Not a cure but a treatment that greatly helps survive the symptoms, maybe.
http://www.cnn.com/2014/09/27/health/ebola-hiv-drug/
13 out of 13 that got the drug on days 0 through 4 of symptoms presentation survived and recovered fully. 2 of 2 that got it on days 5 through 8 of symptoms presentation died.
I’d say you’ve got a cure candidate. And unlike ZMapp and other concotions:
1. You don’t have to do a Phase 1 trial - they already know its safe.
2. A limited phase 2 has already been done.
3. Phase 3 and 4 don’t really matter here because a) you already know the side effects and b) you have a pandemic, but what you DO HAVE going for you here is that Lamivudine is past its patent expiration date. You can hand the recipe to as many companies as can produce it and ramp production on every continent if you like, royalty free.
I know if I was the CDC chief, and I had a report like Logan’s on my desk, I’d be flying out to check out his results stat. On top of that I’d be getting the ground ready to swing into crash production of the drug pending more information from the field.

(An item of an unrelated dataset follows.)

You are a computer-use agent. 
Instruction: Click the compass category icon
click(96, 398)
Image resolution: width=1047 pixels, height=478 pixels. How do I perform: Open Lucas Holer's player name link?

I’d also be trying it in other places very quietly and monitoring the results.
None of that is happening.
It’s an analog of this drug:
http://en.wikipedia.org/wiki/Favipiravir
http://www.nigerianeye.com/2014/09/fighting-ebola-nigeria-seeks-japanese.html
And is also an analog of this:
https://en.wikipedia.org/wiki/Brincidofovir
Used here:
Although, based on the success ‘days’ of the lamivudine use probably given too late for the Dallas patient. We’ll see though.